In the course of his ramblings, he also praised Adolf Hitler’s treatment of the Jews while exhorting Hindus to mete out the same treatment to India’s Muslims.
It must really take an appalling amount of cretinism to sway to jingoistic movie songs in Indian fascism’s charge towards another myth — a happy horizon with its roots in the golden past.
“Jaha’n daal daal per soney ki chidiya karti hai basera, wo Bharat desh hai mera.” (Birds of gold flock on the tree branches. That’s my country, India.) A Hindi-speaking Raja Porus, the projected son of the soil, would thus take on a Persianised Urdu-speaking Alexander of Macedonia, the alien in Sikander-i-Azam. That movie from the 1970s sought to cleverly juxtapose Hindi and Urdu (both non-existent in Alexander’s time) as adversarial languages.
Using a conjured past for current and future mischief doesn’t stop there. A similar song from Upkaar, another box office hit about a trader’s notion of nationalism, claimed in its lines that India’s farmlands were lush with gold and assorted jewels.
An uncle, in his 90s now, revealed recently to me, however, that an early culprit behind the gold idiom as an ingredient of jingoism was not a Hindu revivalist but Majrooh Sultanpuri, the impish leftist poet.
Carried away, not about an imagined past but over the promise of idyllic socialism to which he subscribed, Majrooh declared in his lilting tarannum: “Ahle dil ugaen gey khet mei maho anjum. Ab gohar subuk hoga ek jau ke daane se” (In times to come, despondent lovers will harvest not grain but a glistening moon and twinkling stars, when the shine of the grain will humble the glow of the sun.)
It goes to the credit of Majaz Lucknavi, a perpetual backbencher and chronic hooter in poetic symposiums, to have deflated Majrooh’s hyperbole. “Bhaiya, phir hum log khaenge kya?” he shouted to everyone’s mirth. (What do you suppose we will get to eat then, brother?)
Asking searching questions is not fascism’s métier, injecting cretinism in a discourse is.
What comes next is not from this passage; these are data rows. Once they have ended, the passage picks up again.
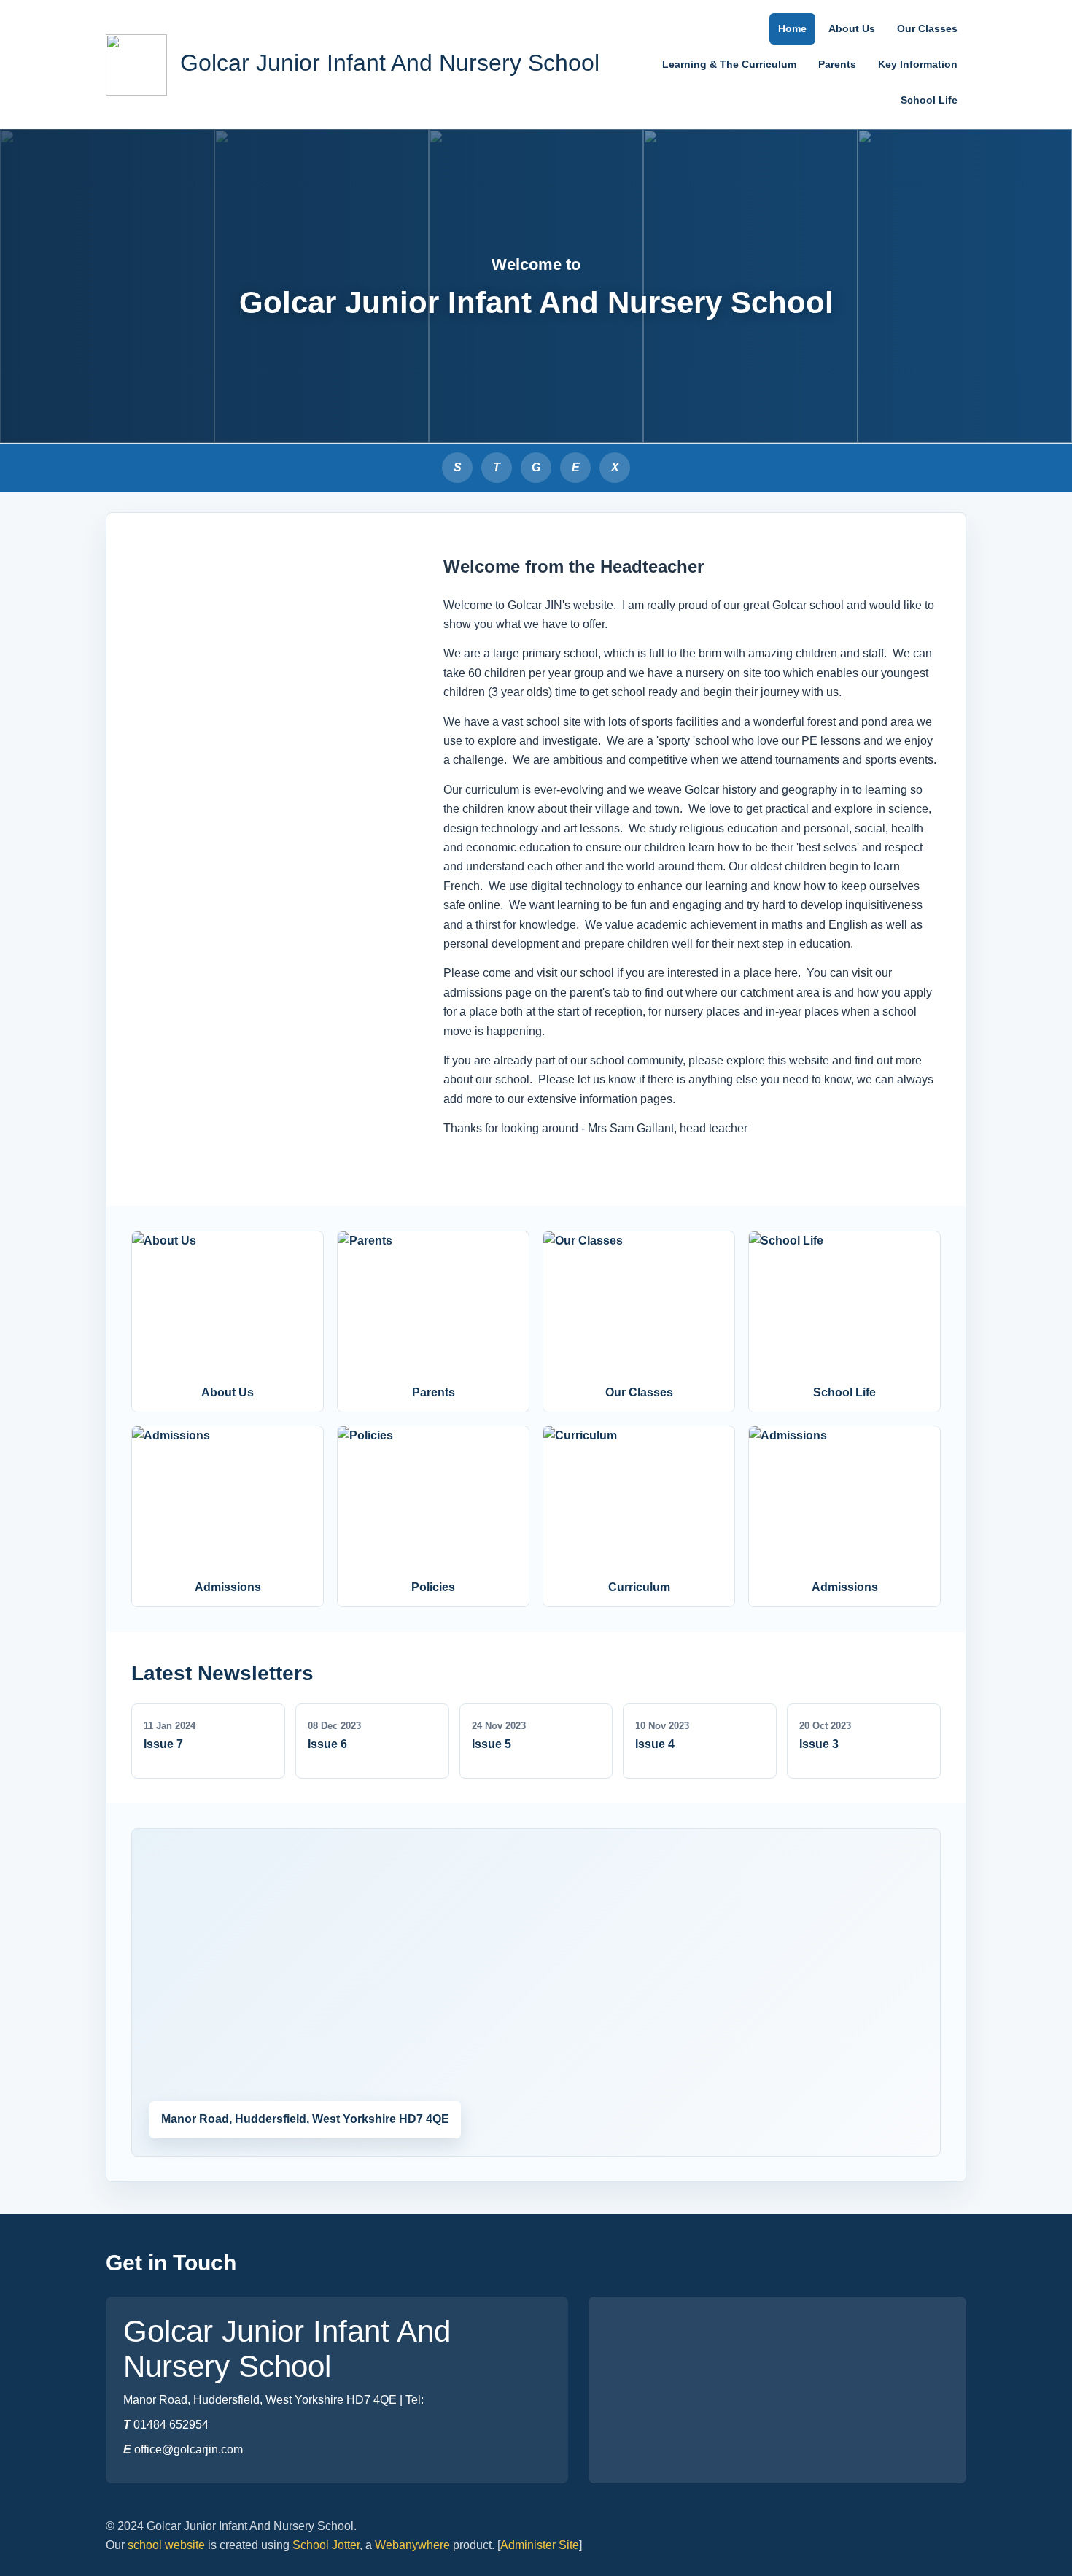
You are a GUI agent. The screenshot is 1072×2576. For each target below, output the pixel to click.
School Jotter (326, 2545)
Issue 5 (491, 1744)
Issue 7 (163, 1744)
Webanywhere (412, 2545)
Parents (837, 64)
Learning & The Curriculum (729, 64)
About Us (851, 28)
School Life (929, 100)
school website (166, 2545)
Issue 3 (819, 1744)
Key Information (918, 64)
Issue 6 (327, 1744)
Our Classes (927, 28)
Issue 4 (655, 1744)
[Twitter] (614, 467)
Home (792, 28)
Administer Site (539, 2545)
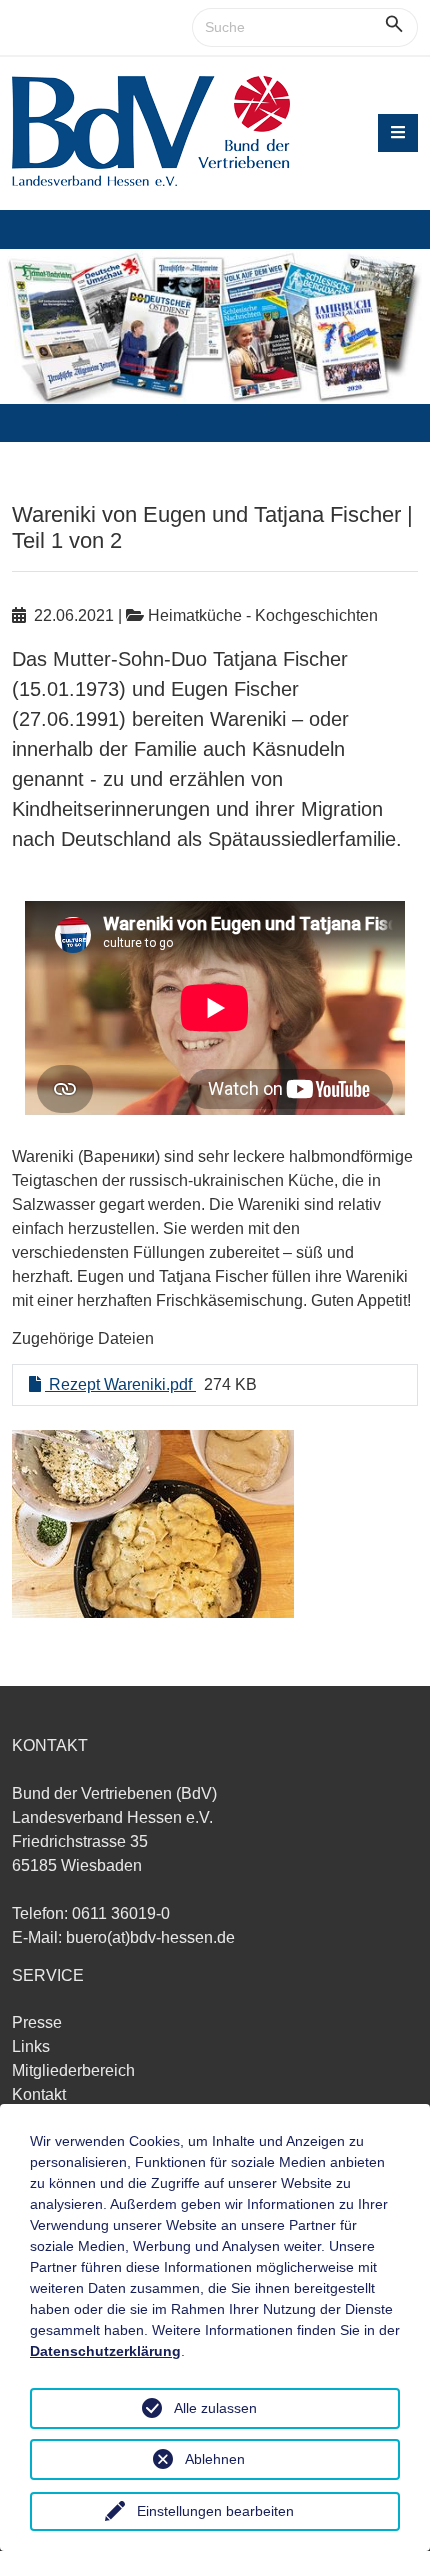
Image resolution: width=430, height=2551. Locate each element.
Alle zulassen (215, 2408)
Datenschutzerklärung (105, 2351)
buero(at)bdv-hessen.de (150, 1937)
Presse (37, 2022)
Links (31, 2046)
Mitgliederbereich (73, 2070)
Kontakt (39, 2094)
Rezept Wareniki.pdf (120, 1384)
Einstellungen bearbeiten (215, 2511)
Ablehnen (215, 2459)
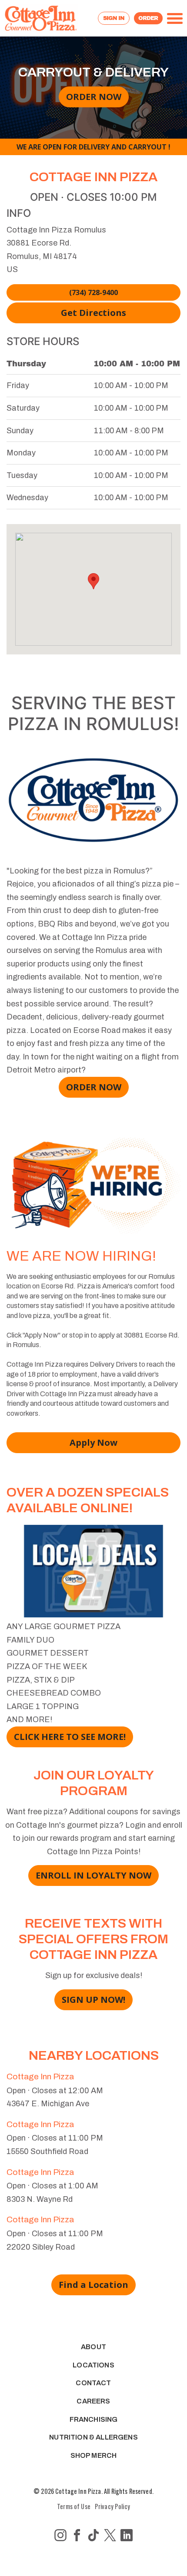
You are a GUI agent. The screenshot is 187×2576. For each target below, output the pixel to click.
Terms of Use (73, 2506)
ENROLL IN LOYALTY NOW (93, 1875)
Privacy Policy (112, 2506)
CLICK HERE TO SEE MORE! (70, 1737)
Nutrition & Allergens (93, 2437)
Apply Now (93, 1442)
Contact (93, 2383)
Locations (93, 2365)
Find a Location (93, 2285)
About (93, 2346)
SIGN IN (113, 18)
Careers (93, 2401)
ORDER (148, 18)
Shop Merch (93, 2455)
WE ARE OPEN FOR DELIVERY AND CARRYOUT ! (93, 147)
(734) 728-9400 (93, 292)
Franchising (94, 2419)
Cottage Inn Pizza (40, 2076)
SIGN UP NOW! (93, 1999)
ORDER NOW (93, 97)
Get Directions (93, 313)
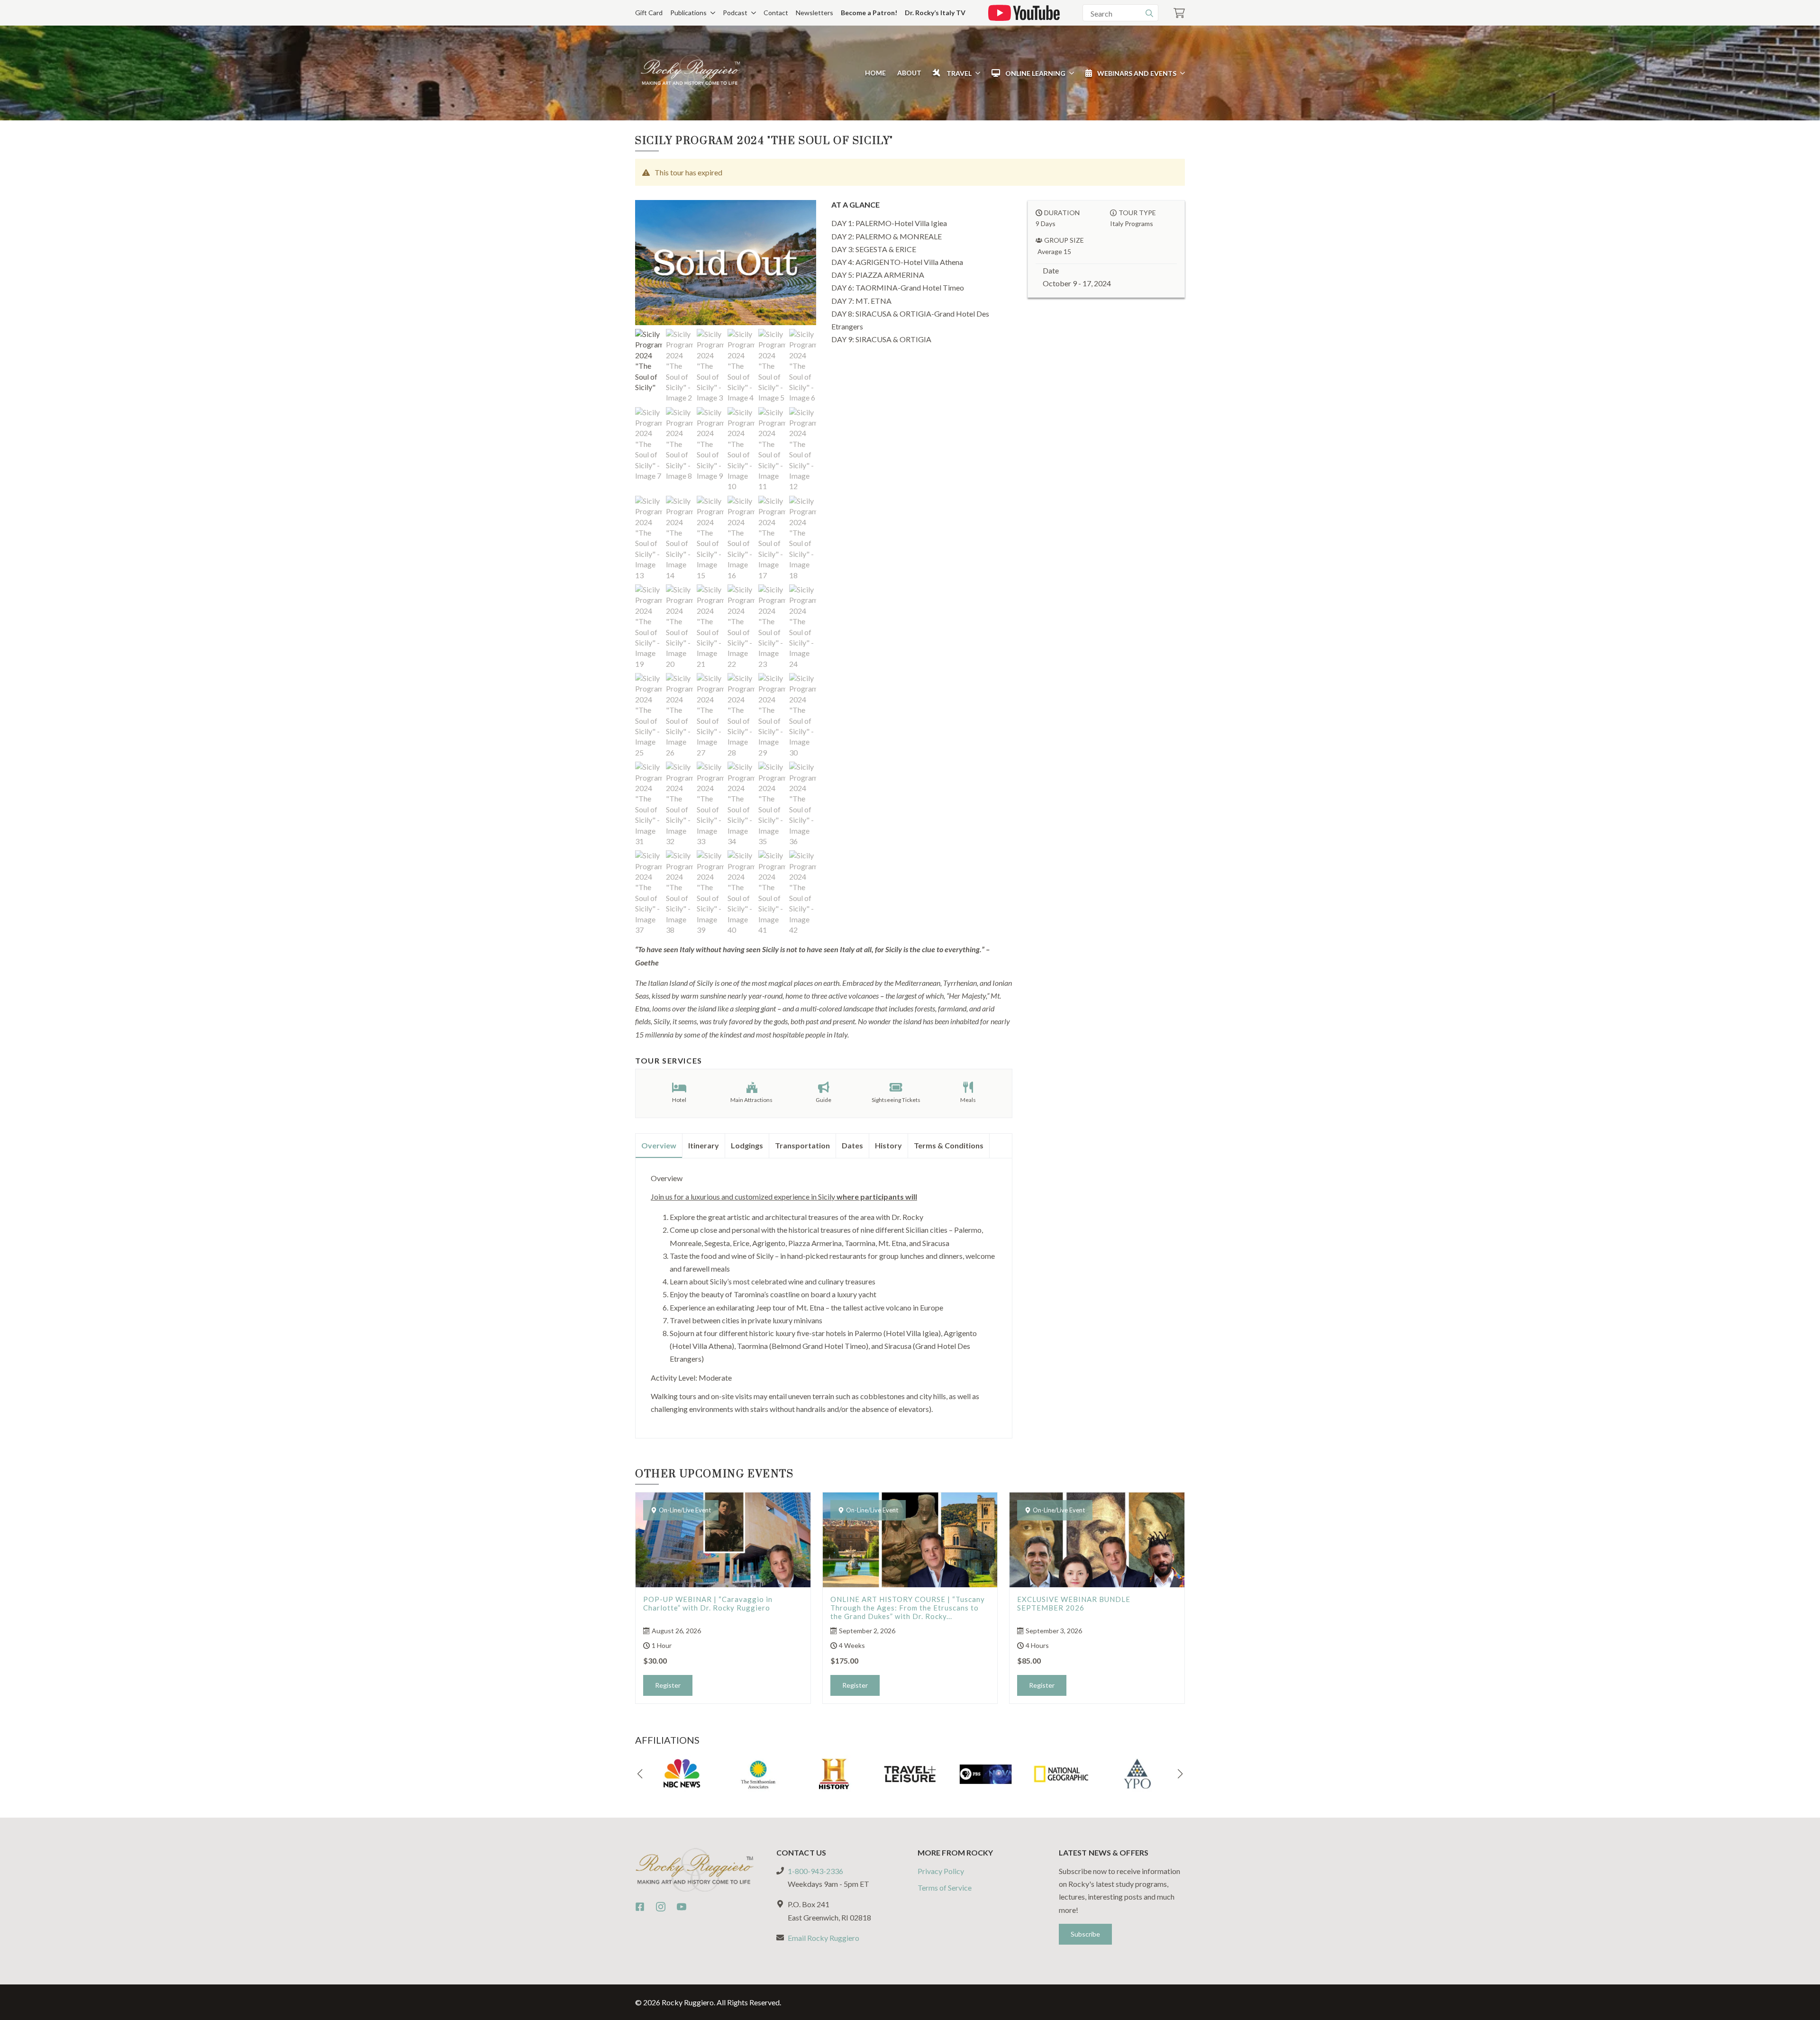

Sullen and abusive demeanour is its forte.
My daughter perhaps mischievously gave me a book on Indian history recently. Lucknow imambargahs are Hindu palaces, the title says. Its author P.N. Oak is known as a pathetic self-proclaimed historian. He has also written trashy books about how the Taj Mahal was a Hindu temple and so on. A blurb on the cover of the book on Lucknow imambargahs advertises another work of the author’s creative mind. Christianity is Chrisn-nity, asserts the author in this masterpiece.
“This volume expounds our finding that the term Christianity is in fact a popular variation of the Hindu, Sanscrit [sic] term Chrisn-neety ie the way of life preached, advocated or exemplified by the Hindu incarnation Lord Chrisn, spelled variously as Crsn, Krsn, Krishn, Chrisn, Crisna or Krisna also,” Mr Oak writes.
I would understand if you did not wish to read the book at all. But it is fables like these that are driving India’s religious revivalism, a feasting ground for Modi-style wooing of the unlettered, gullible voters.
Your knowledge of Lucknow’s Bara Imambargah would be that Nawab Asaf-ud-Daulah who ruled Oudh between 1775 to 1797 built it. That’s how it came about. Mr Oak’s claim? It is an ancient Hindu palace “dating back to Ramayanic times”.
The frightening thing about revivalism in India and its cousin, Hindu fascism, is that it does not seem to worry a whole gamut of intellectuals and journalists that have rushed to Modi’s defence, not without a nudge from his corporate minders, shall we add.
In their effort to play down his pronounced obscurantist edge, some writers have likened him to Margaret Thatcher, except that there is no evidence the British prime minister subscribed to the existence of the unicorn.